TASK DETAILS: Could you put everything in the records below, from the line containing "Task: Click the $4.00 / M output price" down to the line containing "Action: click(1100, 463)", into a Markdown table with the columns Row and Line? Leave out blank lines and pictures.

==== DATA FOR THIS EXERCISE

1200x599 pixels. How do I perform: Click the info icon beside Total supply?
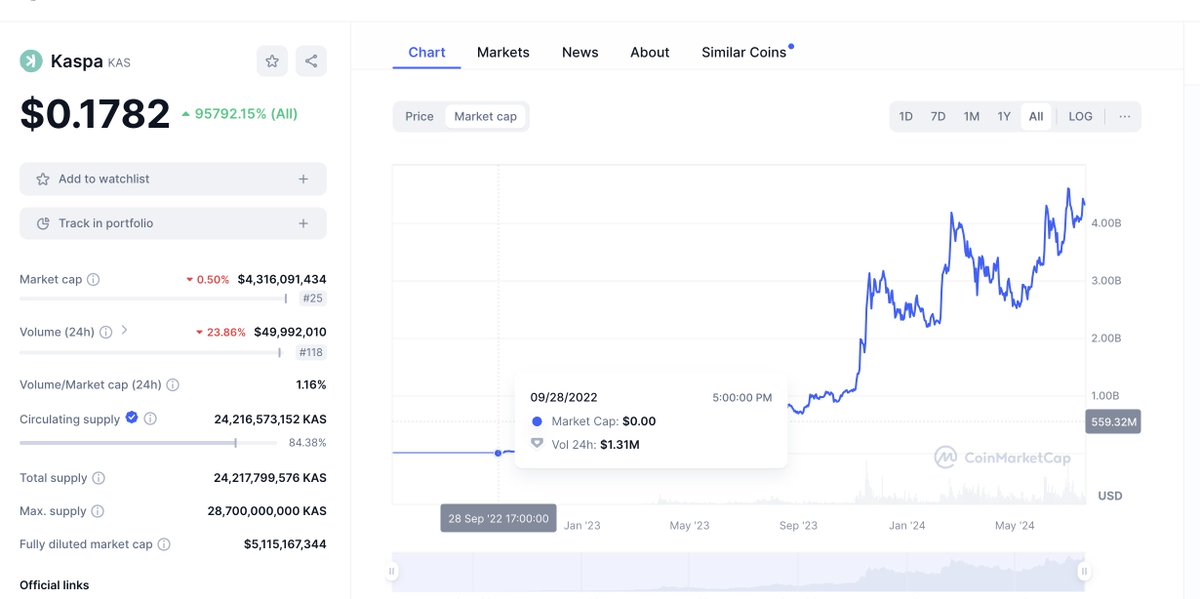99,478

========
==== DATA FOR THIS EXERCISE

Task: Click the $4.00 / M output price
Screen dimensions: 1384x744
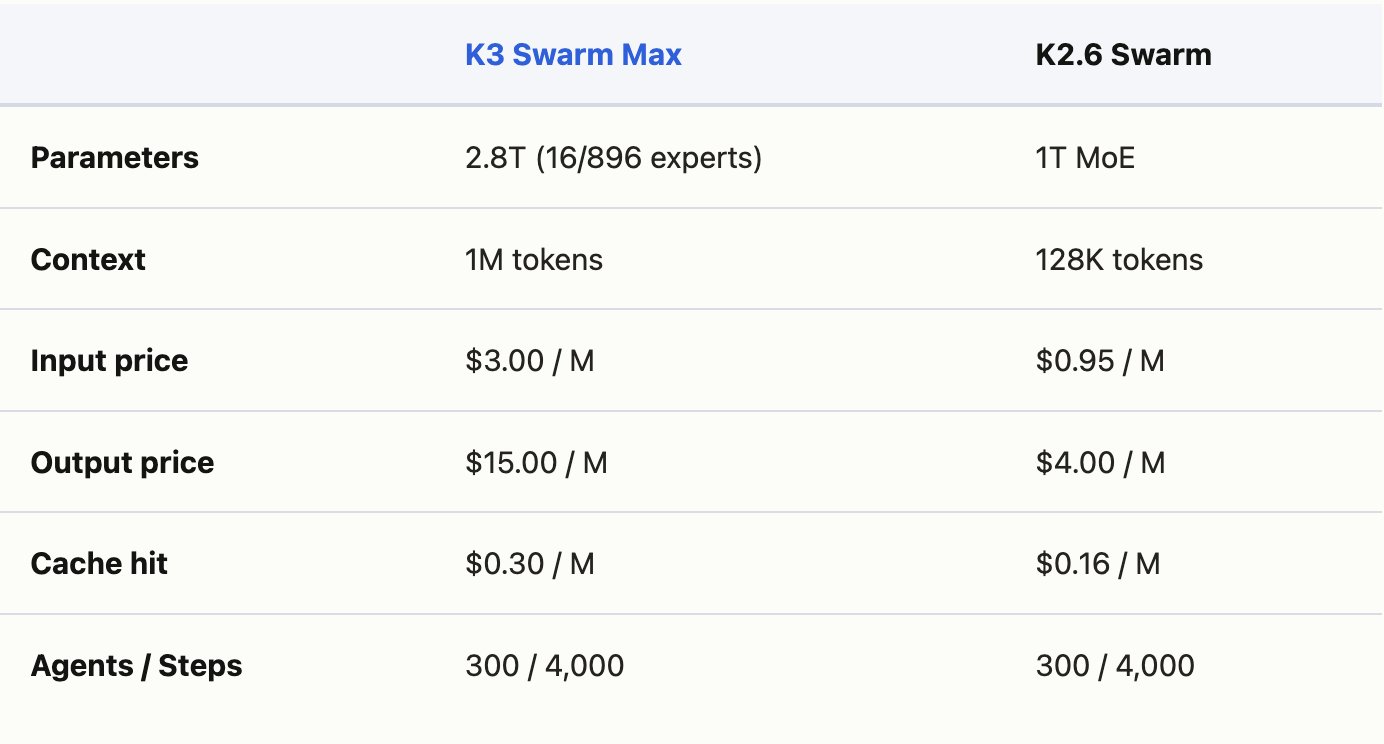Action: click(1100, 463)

========
==== DATA FOR THIS EXERCISE

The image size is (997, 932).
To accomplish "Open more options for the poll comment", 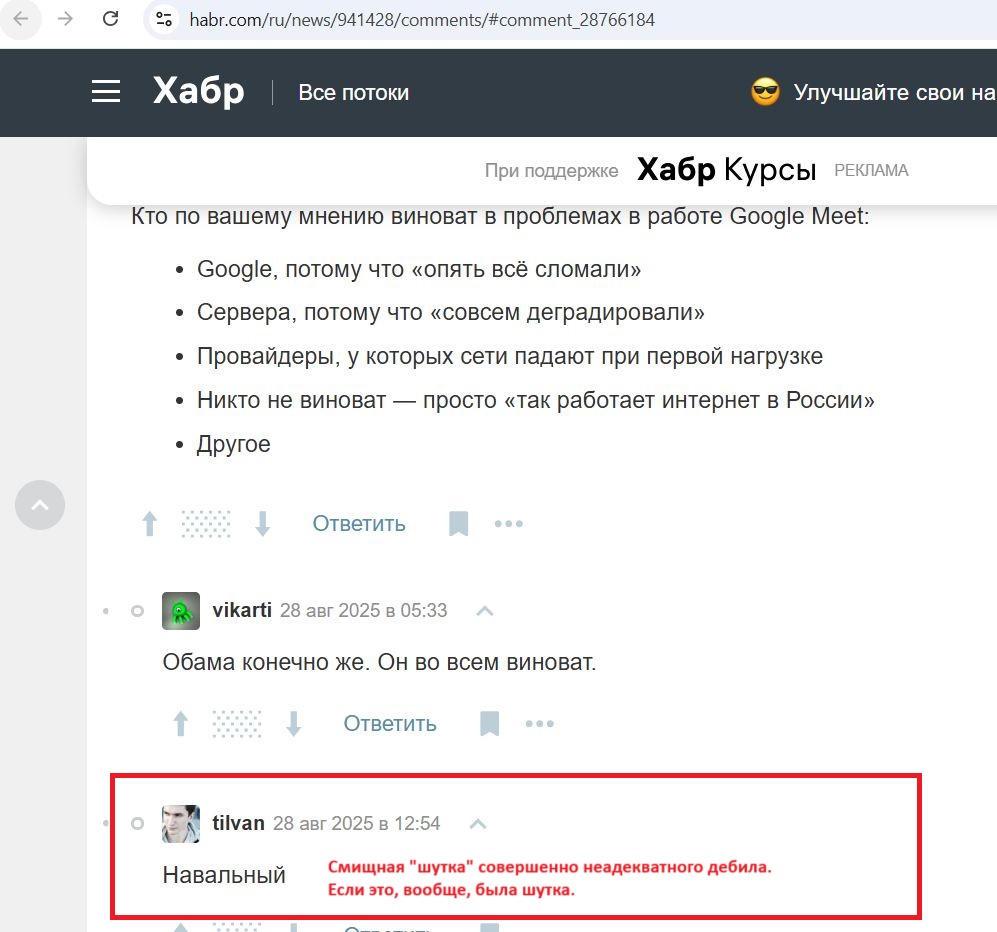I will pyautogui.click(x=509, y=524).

========

THE OUTPUT:
| Row | Line |
|---|---|
| 1 | Task: Click the $4.00 / M output price |
| 2 | Screen dimensions: 1384x744 |
| 3 | Action: click(1100, 463) |